Gently fold in the whipped topping until smooth and creamy.
Layer the base
In a 9×13-inch dish, arrange a single layer of graham crackers to cover the bottom.
Add the cream layer
Spread half of the pudding mixture evenly over the crackers.
Repeat layers
Add another layer of graham crackers, then spread the remaining pudding mixture.
Final cracker layer
Top with one last layer of graham crackers.
Add chocolate topping
Slightly warm the frosting (10–15 seconds in the microwave) to make it easier to spread.

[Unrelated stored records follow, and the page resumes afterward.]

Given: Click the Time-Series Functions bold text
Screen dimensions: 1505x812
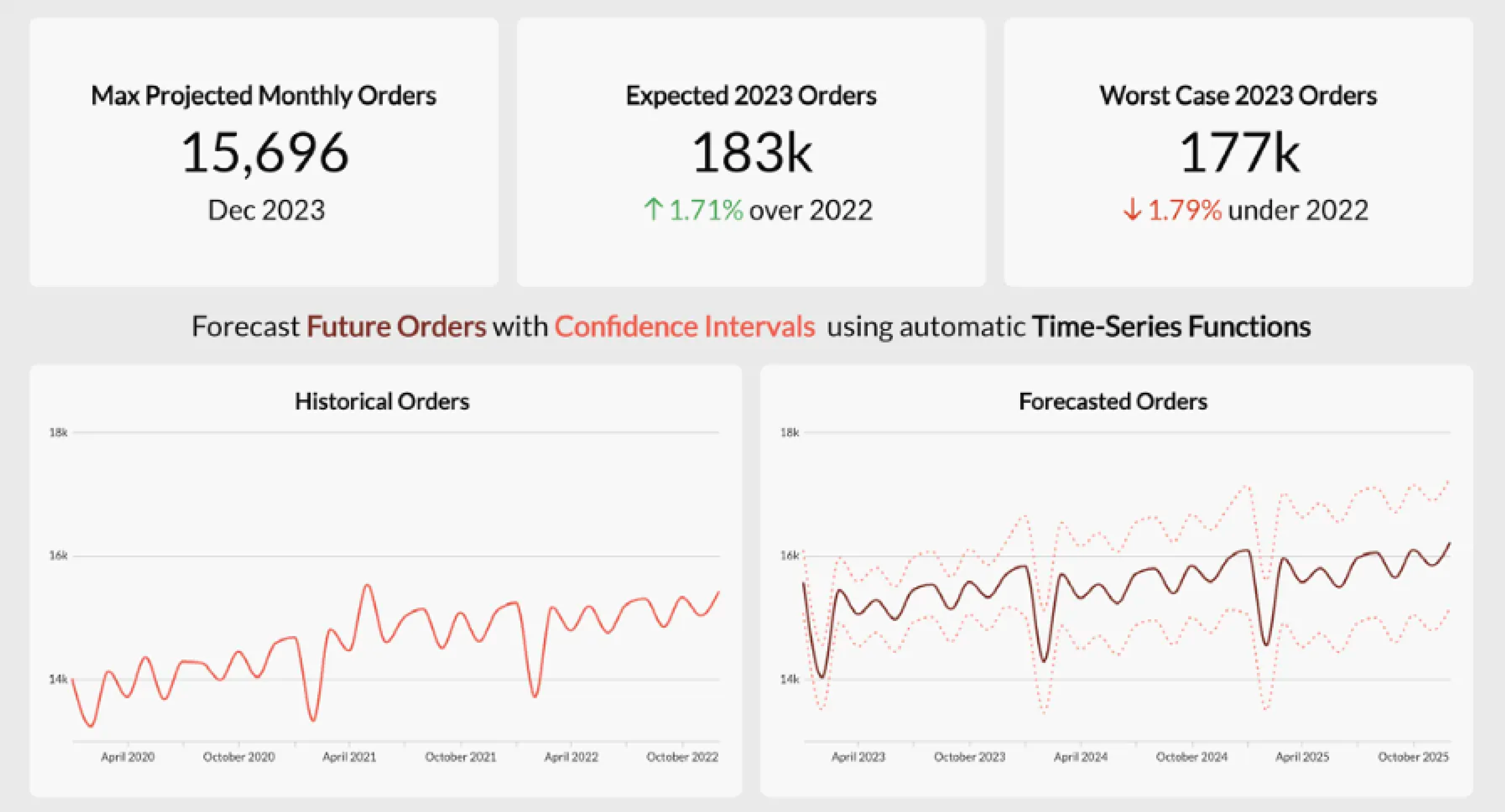Looking at the screenshot, I should click(x=1171, y=326).
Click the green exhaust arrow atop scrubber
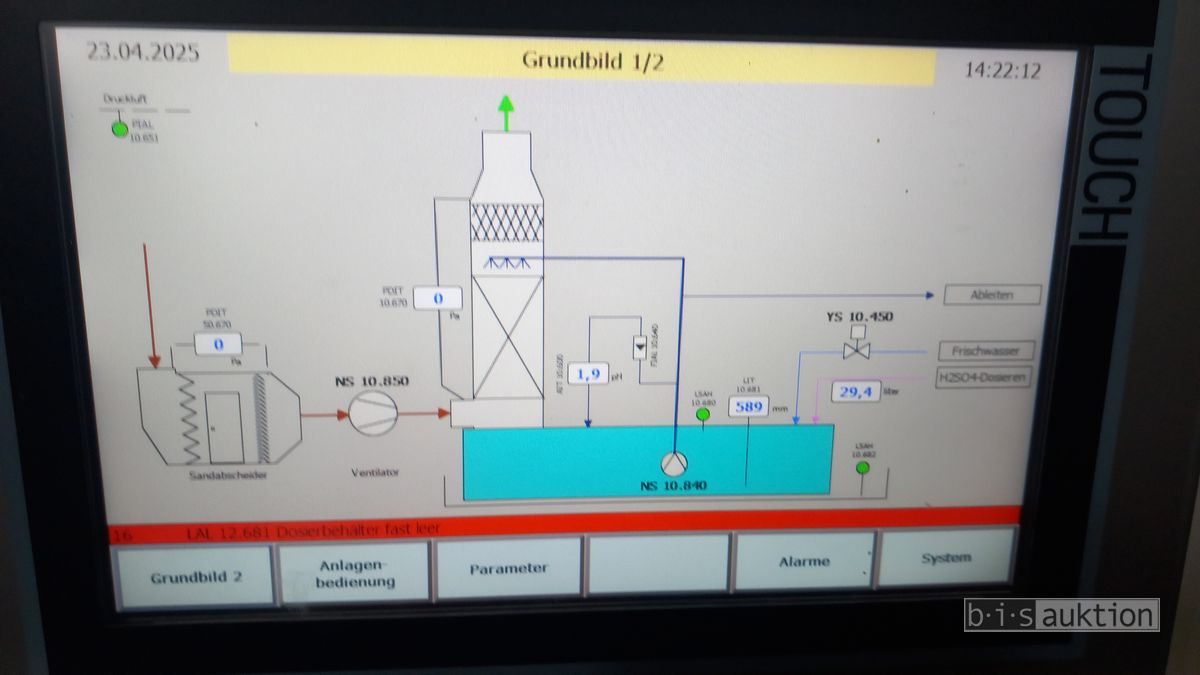The height and width of the screenshot is (675, 1200). tap(506, 111)
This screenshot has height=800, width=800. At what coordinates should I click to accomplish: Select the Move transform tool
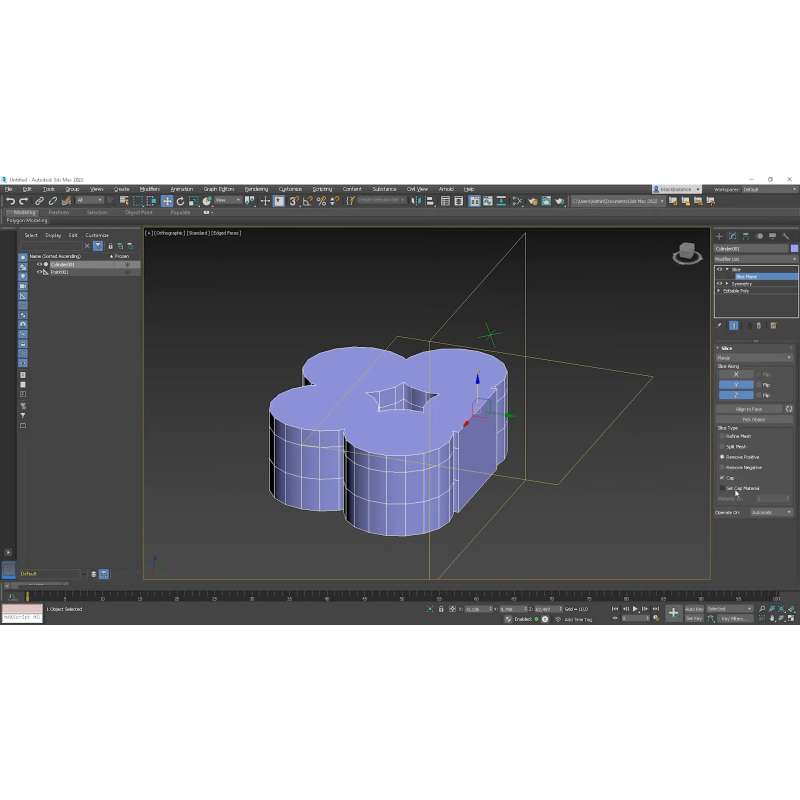click(167, 201)
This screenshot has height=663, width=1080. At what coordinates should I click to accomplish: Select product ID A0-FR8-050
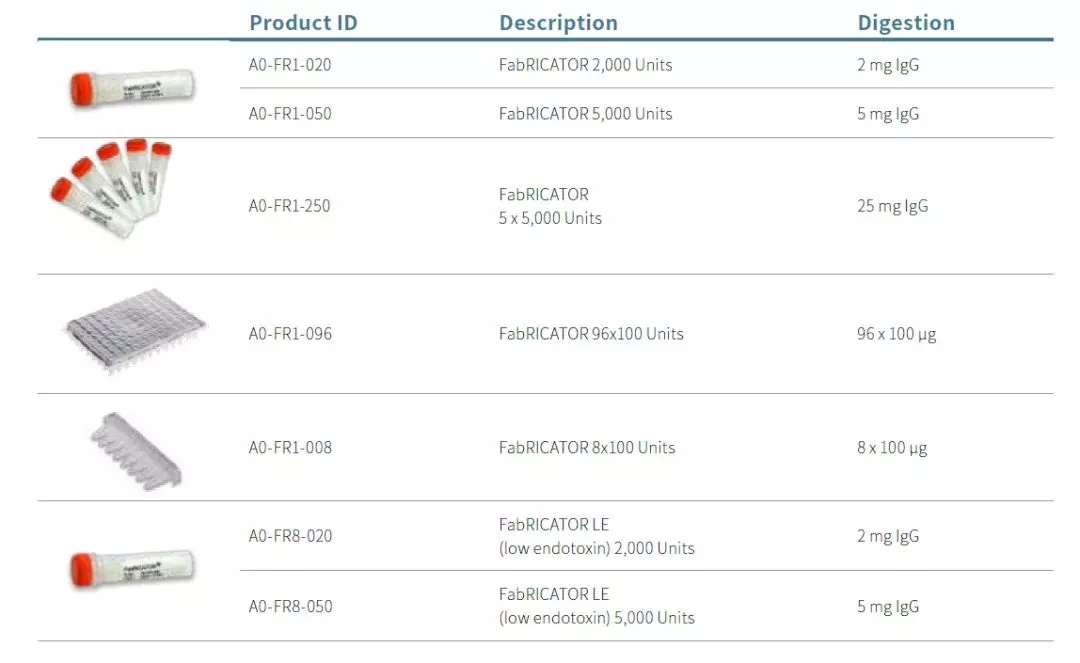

Spread evenly over the top layer.
Chill
Cover and refrigerate for at least 6 hours, preferably overnight.
💡 Tips for Best Results
Chill overnight for a soft, cake-like texture
Don’t skip softening the frosting—it spreads much easier
Use whole milk for a richer flavor
Slice with a sharp knife for clean layers
🔄 Variations
Chocolate Éclair Cake – Use chocolate pudding instead of vanilla
Peanut Butter Twist – Add a layer of peanut butter between crackers
Mocha Flavor – Mix a little instant coffee into the pudding
Fruit Version – Add sliced bananas or strawberries between layers
✔️ Final Thought

This dessert proves that simple ingredients can create something truly special. Creamy, chocolatey, and incredibly easy—once you make it, it’ll become a go-to favorite.